Thursday April 18th 2019

    In the 1930's, 1940's and 1950's Logical Positivism was a newish way of saying to hell with the Ancient Greeks from the Foot of Italy, German Idealism, phenomenology and metaphysics, it's not getting us anywhere, what we have to do is think sensibly about what we know about the world and how we can make that knowing more accurate and as a result more useful, constructive and so on. The likes of Bertrand Russell not only saw this as a necessity but they reckoned it was entirely possible through logical and scientific verification and they put great effort into tearing down the arguments of the Idealists, who in general had reached the point where thinking about stuff was almost completely outside living the day to day life, their interest was the grand scheme, the great theory, a magnificent edifice from off the top of a cloud, and yet it was edifice that accepted brutality, war and horrible cruelty between us people because that was the way things were, and the good news for everyone it was all going somewhere that was on the one hand kind of inevitable and on the other hand kind of good in the sense the whole thing was taking care of itself, not much we tenured professors or our devoted pupils can do about it, not really our section.

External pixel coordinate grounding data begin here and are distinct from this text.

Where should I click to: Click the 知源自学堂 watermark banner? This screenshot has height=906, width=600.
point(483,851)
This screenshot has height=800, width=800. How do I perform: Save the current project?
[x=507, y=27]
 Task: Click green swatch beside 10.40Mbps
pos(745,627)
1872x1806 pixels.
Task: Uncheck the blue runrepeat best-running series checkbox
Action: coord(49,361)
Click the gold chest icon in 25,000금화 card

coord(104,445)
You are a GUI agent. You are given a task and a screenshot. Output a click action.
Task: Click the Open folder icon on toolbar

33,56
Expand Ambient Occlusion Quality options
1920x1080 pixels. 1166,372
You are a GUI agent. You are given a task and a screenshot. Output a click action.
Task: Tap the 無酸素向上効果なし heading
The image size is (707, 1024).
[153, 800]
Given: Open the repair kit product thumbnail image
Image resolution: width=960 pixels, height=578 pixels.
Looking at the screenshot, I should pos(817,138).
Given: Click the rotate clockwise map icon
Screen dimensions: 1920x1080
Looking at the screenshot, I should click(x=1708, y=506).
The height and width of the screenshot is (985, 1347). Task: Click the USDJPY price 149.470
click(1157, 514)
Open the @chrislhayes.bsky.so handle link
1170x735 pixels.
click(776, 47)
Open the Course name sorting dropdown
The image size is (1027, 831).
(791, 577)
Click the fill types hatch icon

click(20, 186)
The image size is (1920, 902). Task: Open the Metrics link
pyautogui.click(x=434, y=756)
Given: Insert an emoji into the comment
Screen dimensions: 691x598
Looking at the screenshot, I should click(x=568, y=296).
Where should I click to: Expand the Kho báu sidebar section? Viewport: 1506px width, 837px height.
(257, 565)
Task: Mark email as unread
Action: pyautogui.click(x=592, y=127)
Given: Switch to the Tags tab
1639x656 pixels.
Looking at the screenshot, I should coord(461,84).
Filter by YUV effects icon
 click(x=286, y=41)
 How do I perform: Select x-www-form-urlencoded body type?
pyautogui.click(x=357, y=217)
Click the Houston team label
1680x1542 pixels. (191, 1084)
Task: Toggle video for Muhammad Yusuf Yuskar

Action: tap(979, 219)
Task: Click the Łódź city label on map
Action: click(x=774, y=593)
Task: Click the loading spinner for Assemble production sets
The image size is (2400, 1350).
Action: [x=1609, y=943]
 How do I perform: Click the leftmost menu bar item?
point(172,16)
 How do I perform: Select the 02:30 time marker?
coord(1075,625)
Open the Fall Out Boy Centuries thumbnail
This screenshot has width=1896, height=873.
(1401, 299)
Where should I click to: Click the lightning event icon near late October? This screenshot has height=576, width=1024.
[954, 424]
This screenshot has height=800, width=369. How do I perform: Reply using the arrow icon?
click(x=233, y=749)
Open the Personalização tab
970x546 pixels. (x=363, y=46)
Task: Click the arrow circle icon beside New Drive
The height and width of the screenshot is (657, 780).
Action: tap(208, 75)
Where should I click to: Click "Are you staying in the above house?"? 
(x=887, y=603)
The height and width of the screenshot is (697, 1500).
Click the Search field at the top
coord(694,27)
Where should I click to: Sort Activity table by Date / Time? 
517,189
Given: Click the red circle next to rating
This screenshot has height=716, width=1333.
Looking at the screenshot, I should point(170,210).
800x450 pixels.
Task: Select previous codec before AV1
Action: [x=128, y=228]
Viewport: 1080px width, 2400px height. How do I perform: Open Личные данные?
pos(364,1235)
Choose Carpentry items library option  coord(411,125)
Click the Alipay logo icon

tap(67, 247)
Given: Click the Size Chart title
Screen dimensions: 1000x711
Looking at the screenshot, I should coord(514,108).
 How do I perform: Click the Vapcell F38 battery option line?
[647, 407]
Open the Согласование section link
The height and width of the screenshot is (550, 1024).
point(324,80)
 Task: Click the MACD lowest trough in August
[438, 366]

More recently, the faith Logical Positivists placed in science and logic was modified a little by the understanding that there were areas in logic that couldn't do away with all the subjective stuff that obsessed Idealists, and they decided to call themselves Logical Empiricists. The difference is, Logical Empiricists accepted the element of subjectivity, but they reckoned the scientific methods of math, science, logic and so on while subject to distractions of idealism, nonetheless had a higher degree of accuracy than just saying it's all in the mind. And here the beast in the distant forest for the positivists is a man called Parmenides, he was a Foot of Italy Greek, a former student of Pythagoras. Pythagoras has, amongst many other things, the title "First True Mathematician." The sum of the squares of the lengths of the sides of a right angle are equal to the square of the hypotenuse. It's an amazing idea, quite mind blowing, and here on earth at least if you can do the math it's always true, and you can understand why it was kind of like magic to those who first experienced the calculation, and try as some might of done they couldn't show Pythagoras was mistaken about the hypotenuse. It was Parmenides who reckoned that all we could know existed in the mind, what lay outside the mind didn't exist, if you're mind forgot something, it didn't exist. Far too uncomfortable an idea, easy to dismiss Parmenides, but in my view it's an error to do so.